Justice, for us, is not stricter laws, it is not segregation, and it is not education as a stand-alone response to the trauma that we experience on public roads. What we need, as a community, is transformative justice. We need a society that prioritizes people over speed, communities over roads, and our humanity over infrastructure. We need to be treated as equal members of society, deserving of the same respect automatically granted to people operating motor vehicles.

And often, when we advocate for stricter laws, there is a rebound effect in which the police then use those laws, which were intended to protect us, to harm us.

We need to hold our elected officials accountable and we each need to process through our trauma, so that we can run for office and make the changes that we know to be just and fair to a society focused on equality.

People should not have to drive to get a gallon of milk. Kids should not grow up with glorified cartoons of automobiles as their introduction to our roads. Teenagers and young adults should not be wooed by slick films glorifying dangerous speeds and irresponsible driving. Does that mean that we banish these things or outlaw them? No!
It means that we educate parents to raise socially responsible children, school programs, high school volunteer programs and public PSA’s about the realities of speed and what happens to the human body, even when it is surrounded by a seat belt and steel, in a high-speed crash. We build walkable communities and we educate our police to be good examples, at least until we can abolish them altogether. Because a society that is ruled by the police is a society that is ruled by fear and fear is trauma.
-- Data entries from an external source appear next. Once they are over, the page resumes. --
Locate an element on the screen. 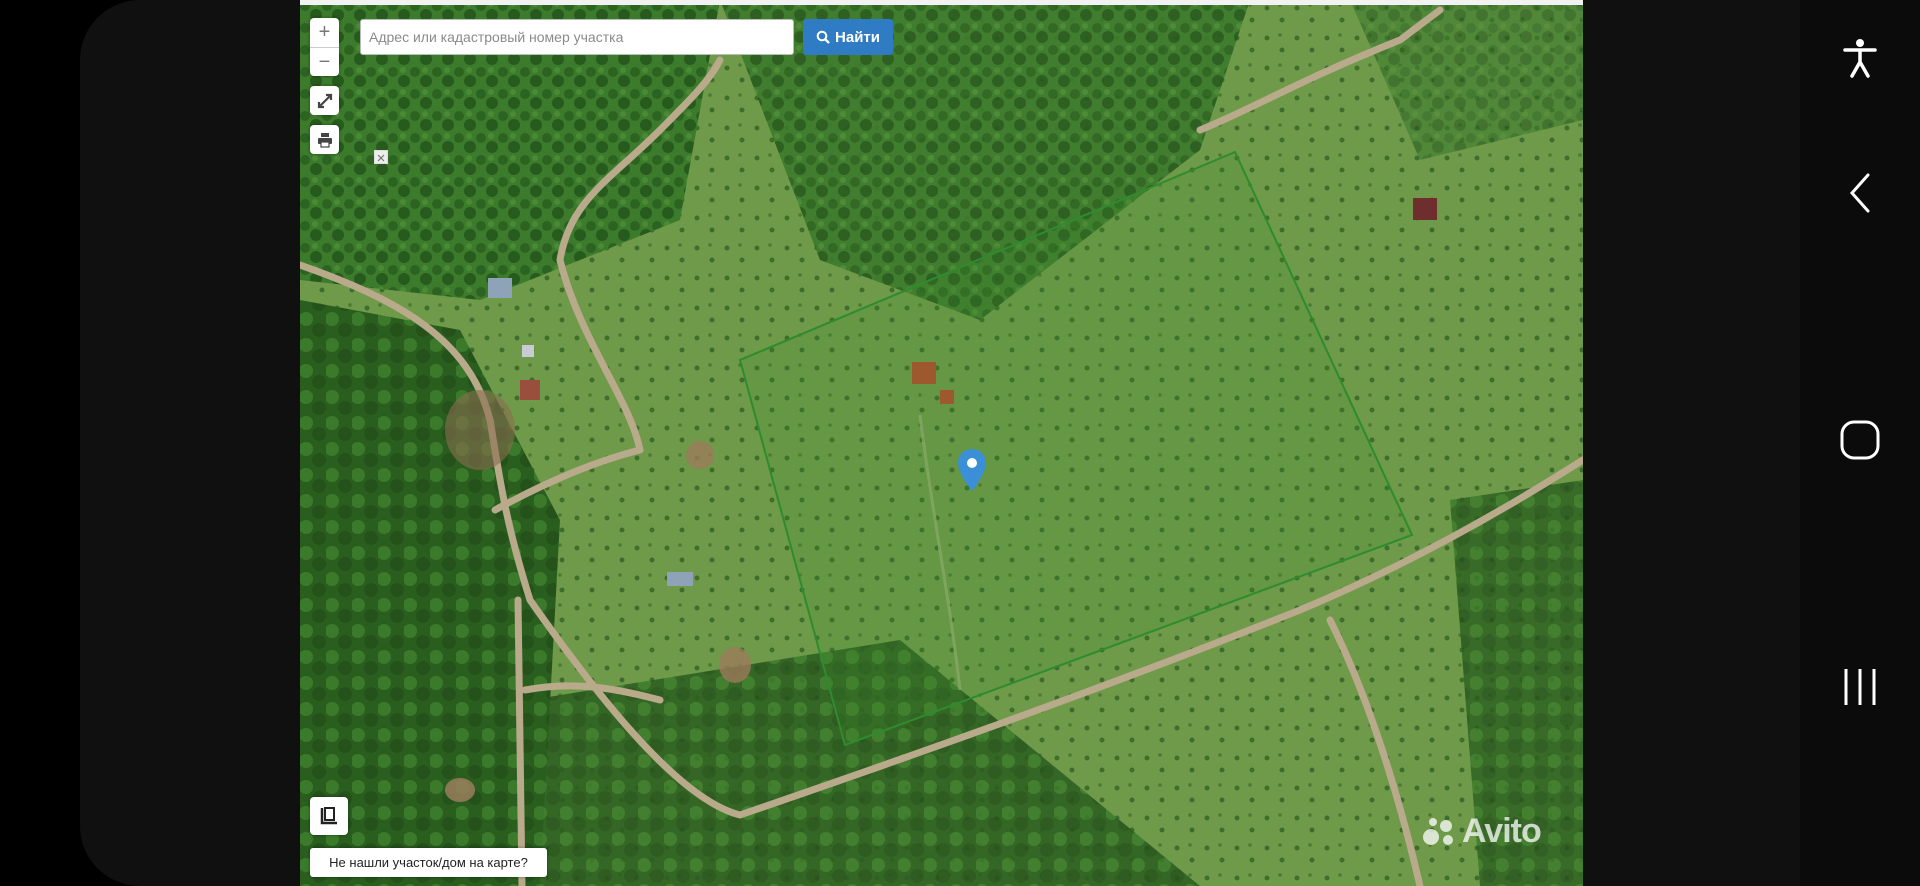 The height and width of the screenshot is (886, 1920). avito-watermark: Avito is located at coordinates (1482, 832).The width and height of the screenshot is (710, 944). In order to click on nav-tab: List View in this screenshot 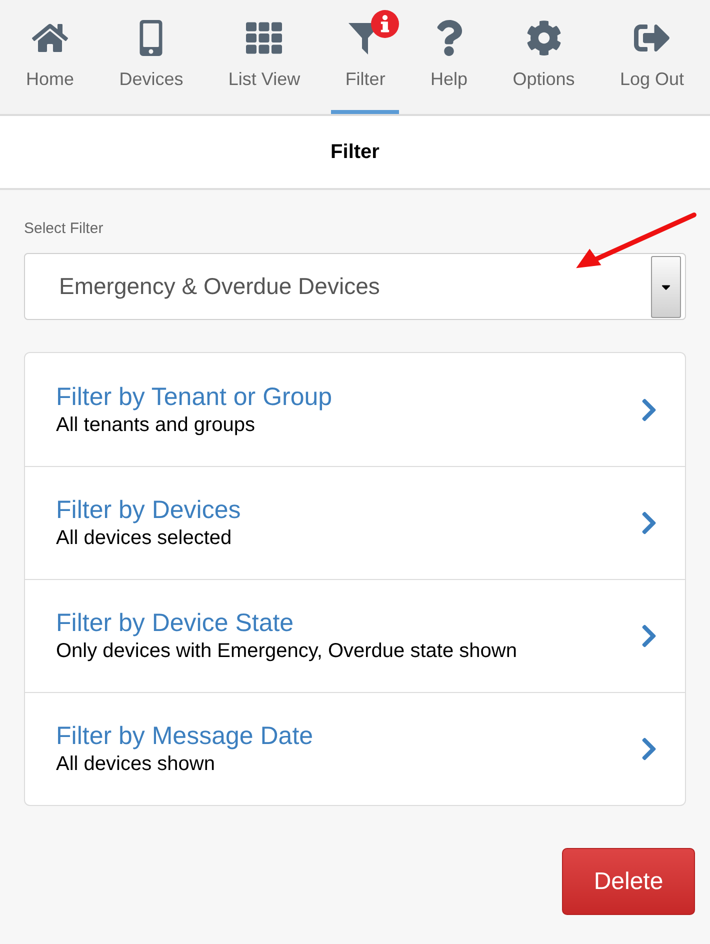, I will do `click(264, 62)`.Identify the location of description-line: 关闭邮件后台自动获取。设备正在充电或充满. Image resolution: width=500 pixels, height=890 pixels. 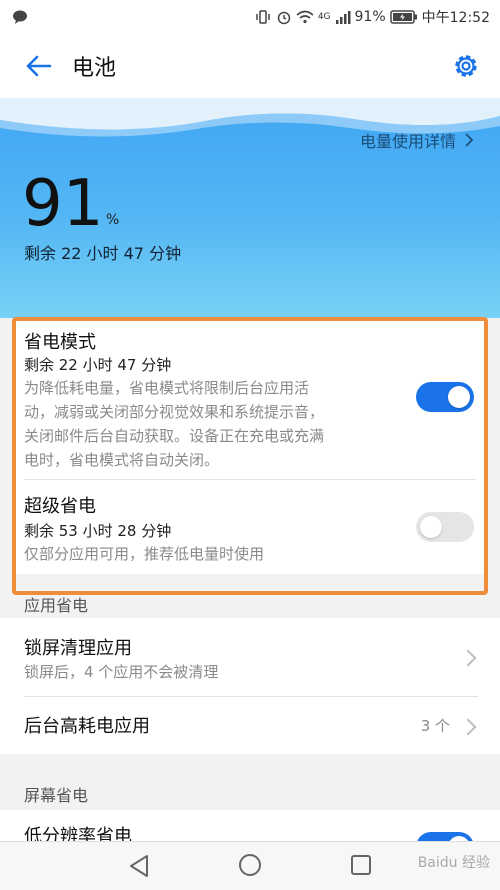
(174, 436). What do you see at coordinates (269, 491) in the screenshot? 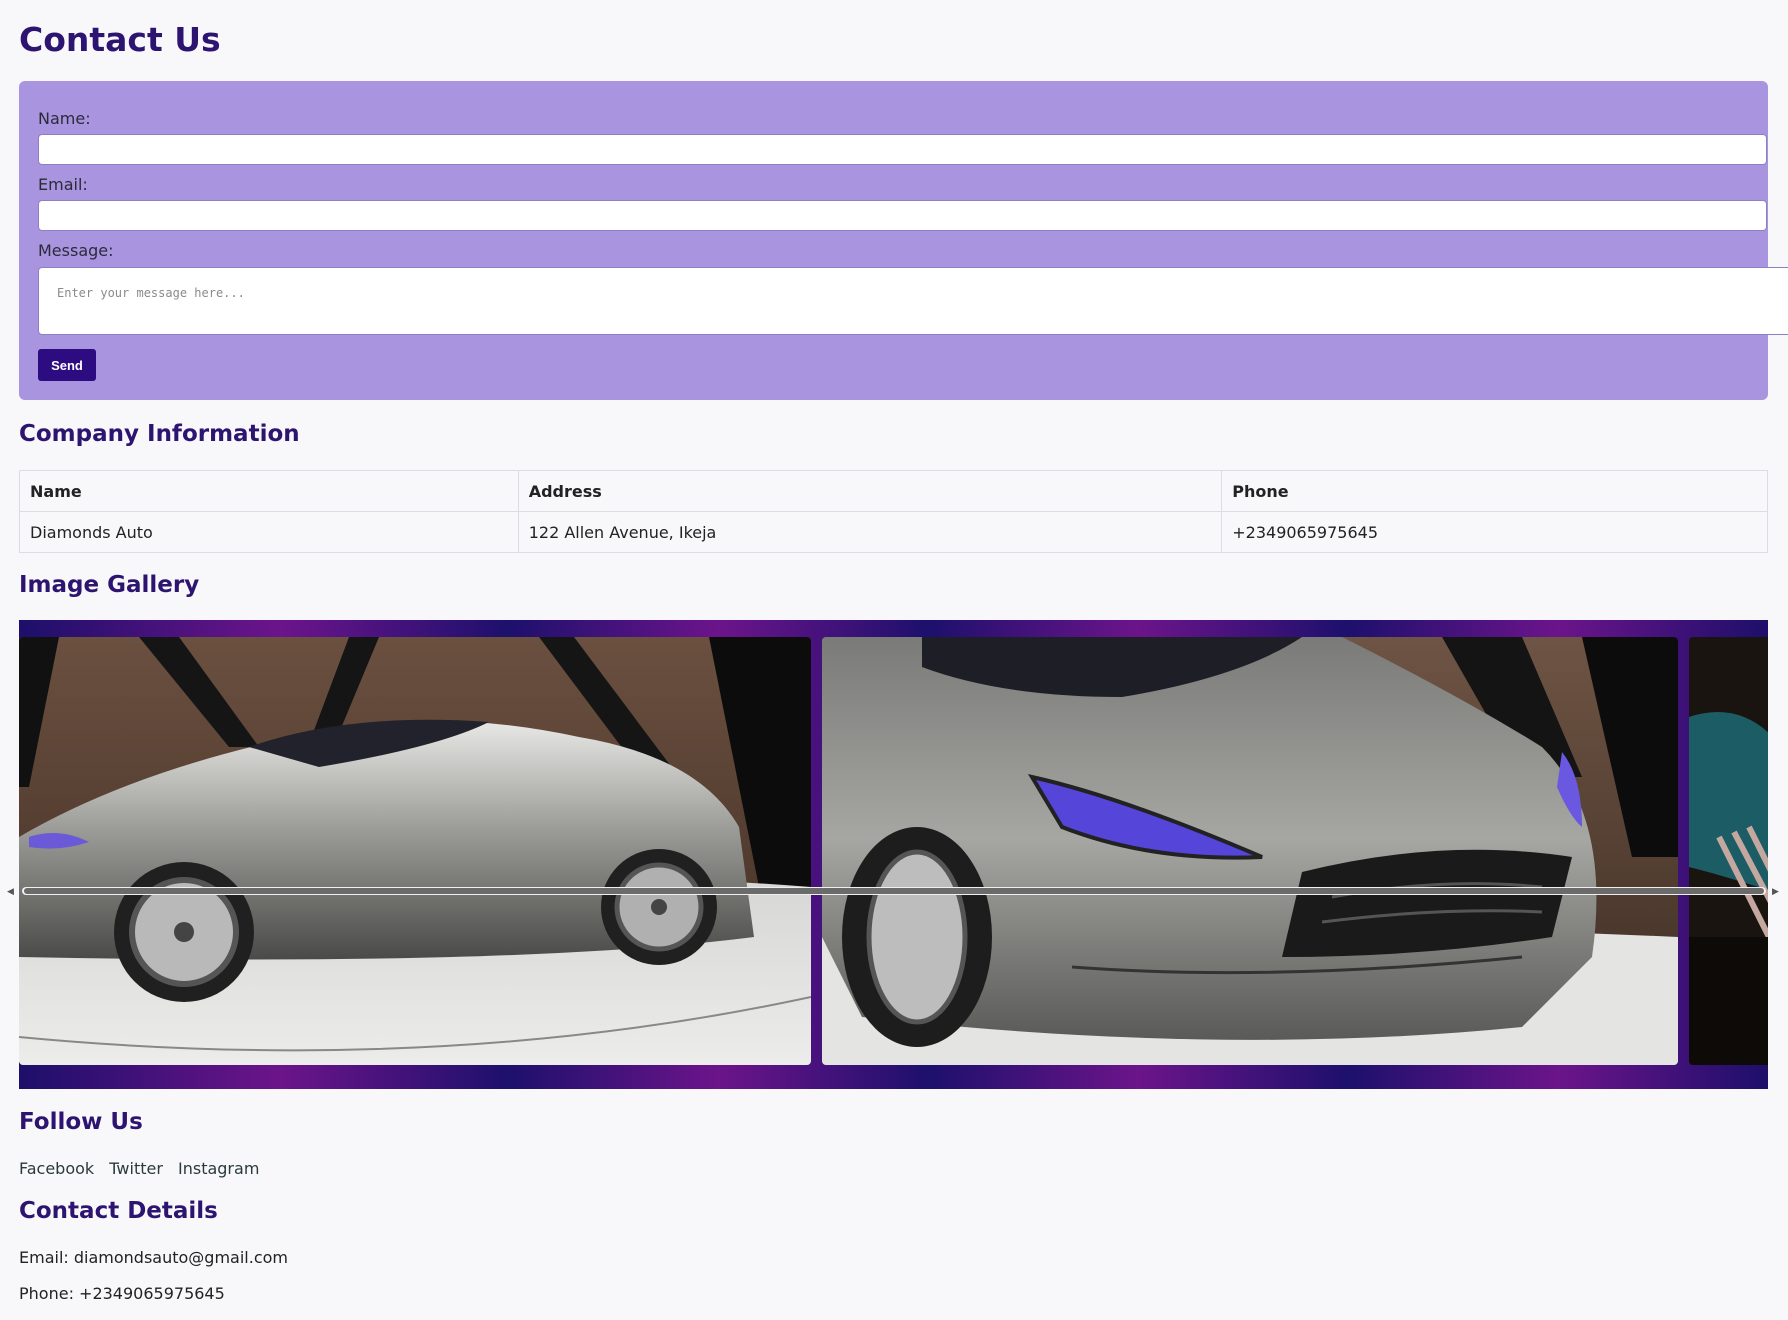
I see `column-header-name: Name` at bounding box center [269, 491].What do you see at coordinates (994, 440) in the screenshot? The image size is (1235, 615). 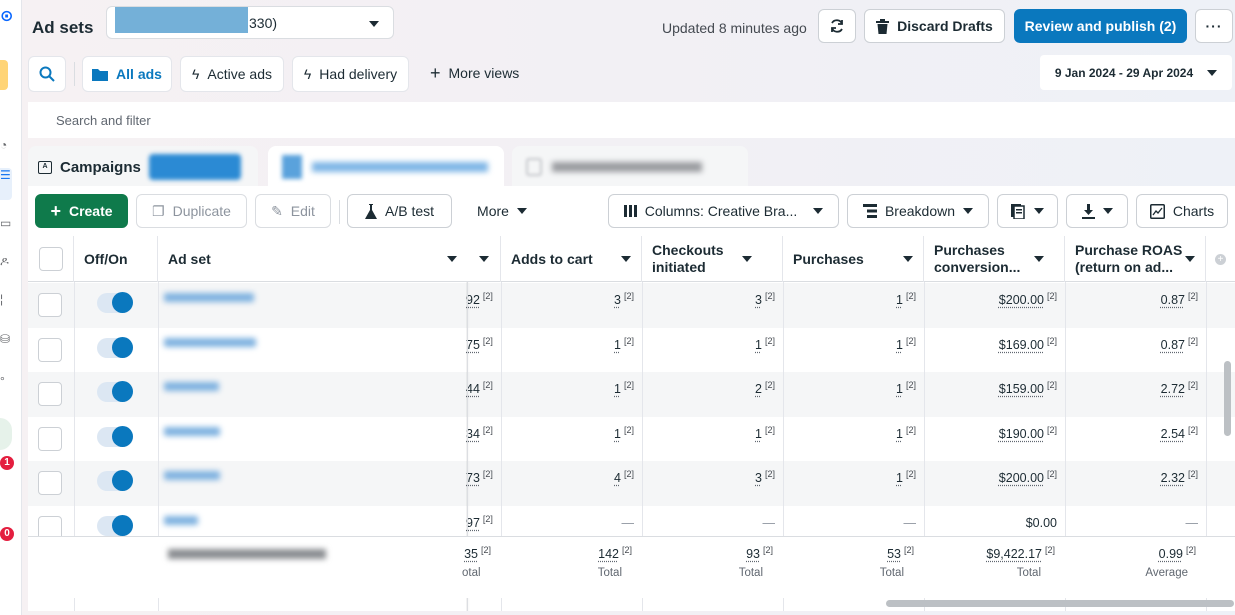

We need programs for people who have transgressed basic laws to experience life on a bicycle. There should be training programs by certified bicycling instructors that allow motorists to travel their roads on a bike or a trike. We can implement stricter licensing requirements and require drivers to pass a bicycle operating equivalency test.

We can build up community and support for those who are harmed. City financed trauma counseling and recovery from harm programs, which center the needs of the victims. Allowing them to heal and return to society as whole people.

Our country was founded on the myth of white supremacy and it is this myth which frames our way of thinking. We need a fresh outlook and a new way of understanding the world around us. One of the ways to achieve these results will be to center victims of auto violence and find out what justice really looks like to them after they’ve had healing space to process through their trauma.